Work instruction
Copy the data exactly from the line that contains "Terms of Service (51, 2083)" through the line that contains "Powered by Shopify (142, 2559)", keeping both end lines and leaving out everything else.

Supplied records

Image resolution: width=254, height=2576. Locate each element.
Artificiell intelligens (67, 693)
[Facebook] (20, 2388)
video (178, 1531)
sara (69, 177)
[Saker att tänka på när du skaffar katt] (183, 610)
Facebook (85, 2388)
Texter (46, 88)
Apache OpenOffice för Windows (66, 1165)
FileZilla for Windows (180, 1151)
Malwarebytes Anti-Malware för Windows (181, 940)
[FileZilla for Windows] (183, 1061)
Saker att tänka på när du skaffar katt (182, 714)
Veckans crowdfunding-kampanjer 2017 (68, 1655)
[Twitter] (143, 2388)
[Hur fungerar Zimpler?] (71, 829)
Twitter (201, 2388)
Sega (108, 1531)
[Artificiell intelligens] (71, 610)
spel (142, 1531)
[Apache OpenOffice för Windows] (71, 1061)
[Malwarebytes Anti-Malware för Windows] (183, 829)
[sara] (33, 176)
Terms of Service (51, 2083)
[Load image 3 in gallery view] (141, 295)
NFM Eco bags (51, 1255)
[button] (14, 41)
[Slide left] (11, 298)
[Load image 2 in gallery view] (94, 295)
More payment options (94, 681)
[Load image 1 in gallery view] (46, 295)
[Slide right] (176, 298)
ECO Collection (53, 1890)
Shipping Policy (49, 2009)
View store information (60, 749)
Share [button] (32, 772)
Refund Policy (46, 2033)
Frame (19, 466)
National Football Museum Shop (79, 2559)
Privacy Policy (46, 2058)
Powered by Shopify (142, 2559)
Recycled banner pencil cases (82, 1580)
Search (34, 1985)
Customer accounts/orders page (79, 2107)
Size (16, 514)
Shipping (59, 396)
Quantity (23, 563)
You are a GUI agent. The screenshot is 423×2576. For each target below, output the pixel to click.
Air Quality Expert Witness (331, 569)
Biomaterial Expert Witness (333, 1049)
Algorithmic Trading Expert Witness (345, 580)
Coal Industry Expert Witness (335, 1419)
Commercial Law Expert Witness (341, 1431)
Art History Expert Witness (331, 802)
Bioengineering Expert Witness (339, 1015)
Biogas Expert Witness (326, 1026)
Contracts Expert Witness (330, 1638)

Task solution
Terms of Service (51, 2083)
[Load image 3 in gallery view] (141, 295)
NFM Eco bags (51, 1255)
[button] (14, 41)
[Slide left] (11, 298)
[Load image 2 in gallery view] (94, 295)
More payment options (94, 681)
[Load image 1 in gallery view] (46, 295)
[Slide right] (176, 298)
ECO Collection (53, 1890)
Shipping Policy (49, 2009)
View store information (60, 749)
Share [button] (32, 772)
Refund Policy (46, 2033)
Frame (19, 466)
National Football Museum Shop (79, 2559)
Privacy Policy (46, 2058)
Powered by Shopify (142, 2559)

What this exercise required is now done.